Celebrated atheist Christopher Hitchins might have said that religion poisons everything, but despite all the evidence he could muster to demonstrate that Christianity is “violent, irrational, intolerant, allied to racism and tribalism and bigotry, invested in ignorance and hostile to free inquiry, contemptuous of women and coercive toward children,” I could counter with stories of sacrifice, service, generosity and hospitality.

A friend of mine, John Dickson has made a film entitled For the Love of God: How the church is better and worse than you ever imagined. It’s a documentary that confronts both the worst that Christians have done as well as the best. John addresses Christianity’s involvement in the Crusades, the slave trade, and colonialism, while also tracing the origins of Western values like human rights, charity, humility, and non-violence back to the influence of Jesus.
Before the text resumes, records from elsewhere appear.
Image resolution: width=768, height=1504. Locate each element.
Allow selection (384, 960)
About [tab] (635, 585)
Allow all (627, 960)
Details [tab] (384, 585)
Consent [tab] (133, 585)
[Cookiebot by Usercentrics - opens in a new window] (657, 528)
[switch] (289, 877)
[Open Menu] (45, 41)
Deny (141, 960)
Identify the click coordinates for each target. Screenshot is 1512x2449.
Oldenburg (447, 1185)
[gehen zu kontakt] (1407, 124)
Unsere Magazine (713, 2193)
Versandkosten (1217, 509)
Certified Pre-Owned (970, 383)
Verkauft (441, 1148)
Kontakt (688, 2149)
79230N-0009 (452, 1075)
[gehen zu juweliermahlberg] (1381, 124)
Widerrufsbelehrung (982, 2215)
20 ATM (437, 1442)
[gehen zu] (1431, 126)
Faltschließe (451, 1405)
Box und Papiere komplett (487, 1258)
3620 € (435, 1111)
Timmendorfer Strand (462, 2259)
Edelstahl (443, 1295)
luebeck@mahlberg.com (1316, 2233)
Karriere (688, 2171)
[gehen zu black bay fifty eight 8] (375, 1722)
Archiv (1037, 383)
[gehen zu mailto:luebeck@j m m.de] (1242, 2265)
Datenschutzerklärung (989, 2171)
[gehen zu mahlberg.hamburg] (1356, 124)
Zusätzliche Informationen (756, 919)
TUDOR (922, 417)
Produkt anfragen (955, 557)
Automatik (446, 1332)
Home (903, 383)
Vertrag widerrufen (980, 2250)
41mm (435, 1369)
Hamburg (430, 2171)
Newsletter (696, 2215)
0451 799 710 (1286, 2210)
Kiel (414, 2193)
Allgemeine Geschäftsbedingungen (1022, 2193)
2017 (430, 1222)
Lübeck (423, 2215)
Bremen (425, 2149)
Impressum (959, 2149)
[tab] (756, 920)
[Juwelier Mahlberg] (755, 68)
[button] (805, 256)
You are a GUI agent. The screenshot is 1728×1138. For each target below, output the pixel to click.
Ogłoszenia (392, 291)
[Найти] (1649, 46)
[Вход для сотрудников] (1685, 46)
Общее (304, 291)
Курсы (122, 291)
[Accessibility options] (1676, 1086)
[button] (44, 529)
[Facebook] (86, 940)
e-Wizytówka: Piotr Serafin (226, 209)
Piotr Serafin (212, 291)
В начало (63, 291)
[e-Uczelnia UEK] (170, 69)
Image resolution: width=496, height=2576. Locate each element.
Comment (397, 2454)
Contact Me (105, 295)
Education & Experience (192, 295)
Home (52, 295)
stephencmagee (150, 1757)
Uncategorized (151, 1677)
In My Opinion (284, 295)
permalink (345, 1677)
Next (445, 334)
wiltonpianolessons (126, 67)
Christians can really suck. If you have been hurt by one, or someone professing to be one, I’m sorry. That person, or persons, was a jerk.

But right now, Salvation Army officers are helping people out of the gutter, and the Sisters of Mercy are preparing a hot meal for the hungry. Christian workers are laying out new community gardens, and sitting by the dying in hospices. They’re protesting against cruel immigration policies and hosting 12-step programs.

Christians aren’t angels. But every so often it’s worth noticing what they’re doing to realise, as John Dickson says, “they’re much better than you ever imagined”.